Immediately prior to the completion of the Transaction, the Acquiror did not have, directly or indirectly, ownership and control over any securities of the Company. As a result of the Arrangement, the Acquiror acquired beneficial ownership of an aggregate of 5,118,121 common shares of the Company, representing approximately 25% of the issued and outstanding common shares of the Company on a non-diluted basis (based on public filings by the Company). The 5,118,121 common shares of the Company were issued from treasury of the Issuer to Blind Creek, and then distributed by Blind Creek to the Acquiror pursuant to the terms of the Arrangement.

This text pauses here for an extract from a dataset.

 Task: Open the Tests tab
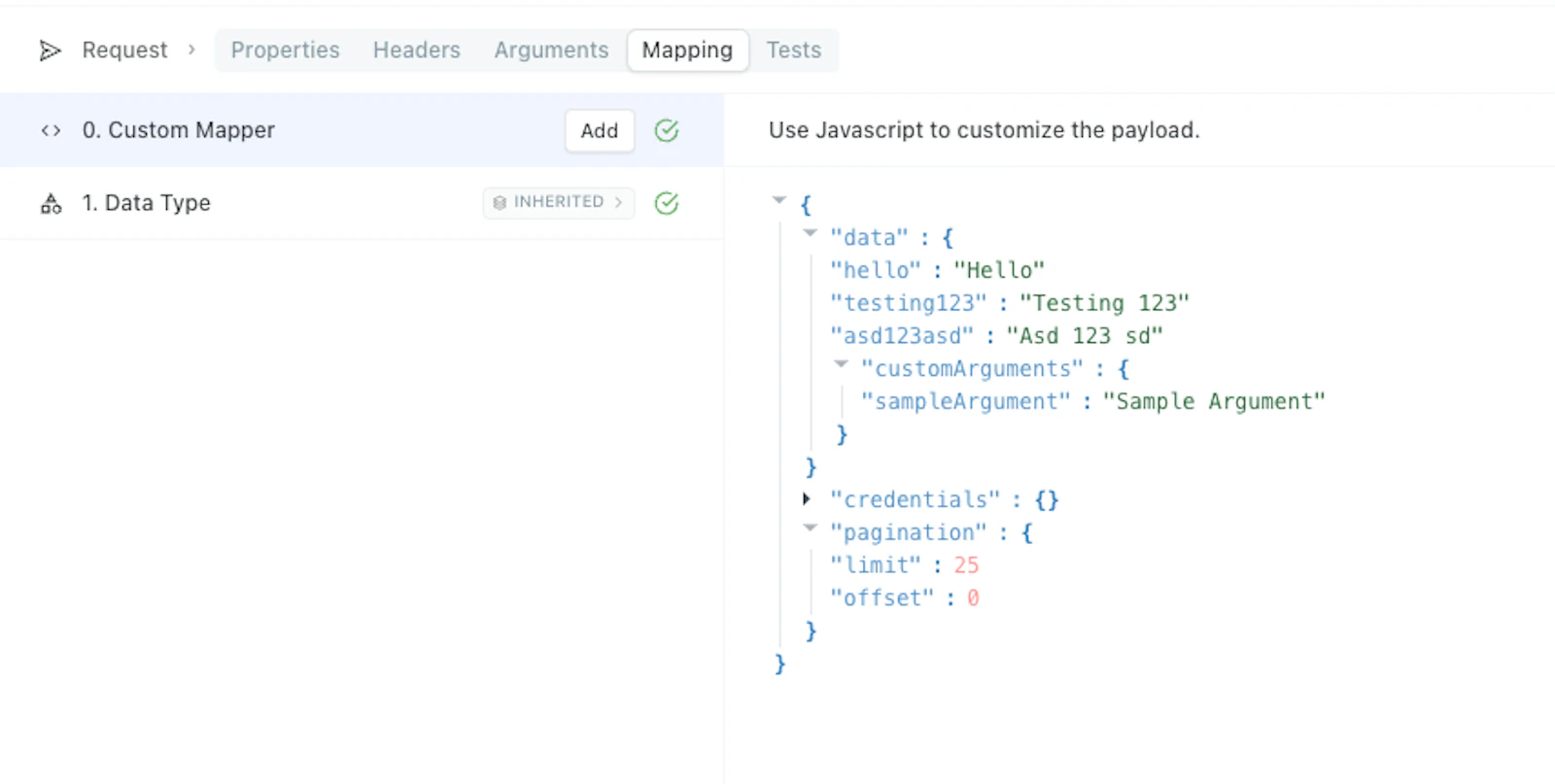[x=793, y=50]
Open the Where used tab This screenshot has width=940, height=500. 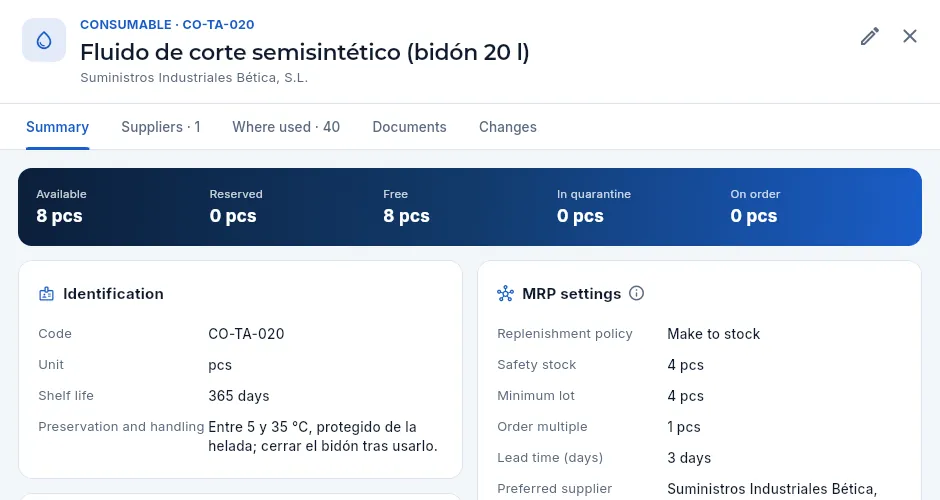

The Purchased Shares were acquired pursuant to the Arrangement, and not by way of purchase and sale. The Acquiror may, from time to time, take such actions in respect of his holdings in securities of the Issuer, as he may deem appropriate, in light of the circumstances then existing, including the purchase of additional common shares or other securities of the Issuer or the disposition of all or a portion of his securityholdings in the Issuer, subject in each case to applicable securities laws and the terms of such securities.
Pursuant to National Instrument 62-103, the Acquiror will file an early warning report in respect of the Transaction with the applicable Canadian securities regulators, a copy of which will be available under the Company’s profile at www.sedar.com. A copy of Mr. Callaghan’s early warning report will appear on the Company’s profile on SEDAR at www.sedar.com and may also be obtained by contacting Dale Dobson at (604) 682-2928.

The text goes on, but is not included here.